Die Erstattungsklausel:

Die Arbeitnehmerin verpflichtete sich, das Arbeitsverhältnis für mindestens sechs Monate nach erfolgreicher Beendigung der Fortbildung fortzusetzen.  

Die Parteien vereinbarten, dass für jeden Monat weniger ein Sechstel der Gesamtkosten von der Arbeitnehmerin zu erstatten sei, sofern – neben anderen Tatbeständen – das Arbeitsverhältnis durch Kündigung der Arbeitnehmerin aus einem nicht von der Arbeitgeberin zu vertretenden Grund endet.

Das Arbeitsverhältnis endete infolge der Kündigung der Abreitnehmerin ca. zur Hälfte der sechsmonatigen Bindungsfrist nach Beendigung der Fortbildung wegen gesundheitlicher Beschwerden der Arbeitnehmerin.
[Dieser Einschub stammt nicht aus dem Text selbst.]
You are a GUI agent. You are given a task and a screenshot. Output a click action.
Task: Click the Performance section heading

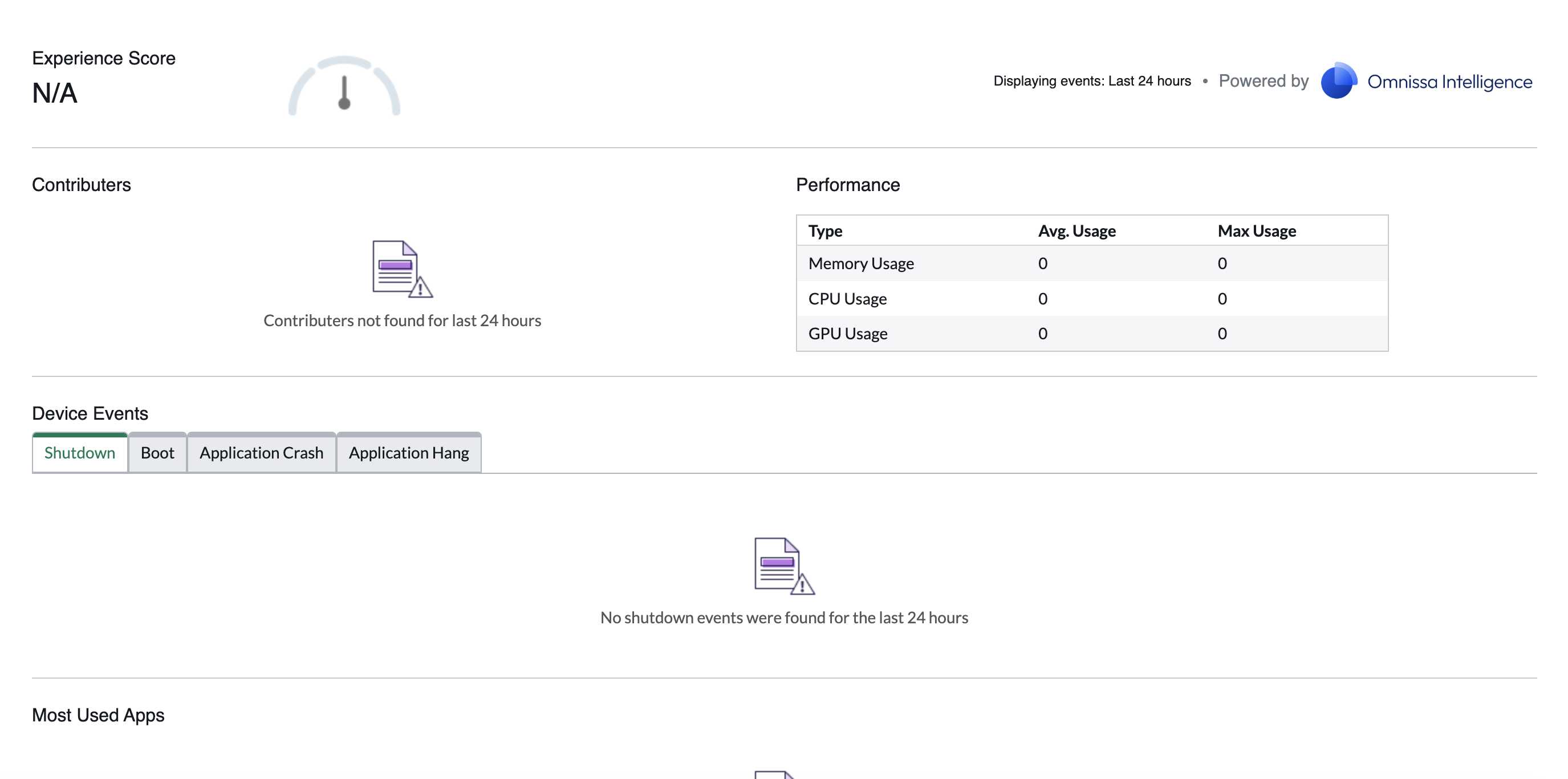pyautogui.click(x=847, y=185)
Die Arbeitgeberin forderte in entsprechender Höhe die Erstattung der Fortbildungskosten.


Die Entscheidung des Bundesarbeitsgerichts:

Das Bundesarbeitsgericht stufte die Klausel in der Fortbildungsvereinbarung – ebenso wie die Vorinstanzen – als rechtswidrig ein. Die Klausel halte der Inhaltskontrolle gemäß § 307 Abs. 1 BGB nicht stand.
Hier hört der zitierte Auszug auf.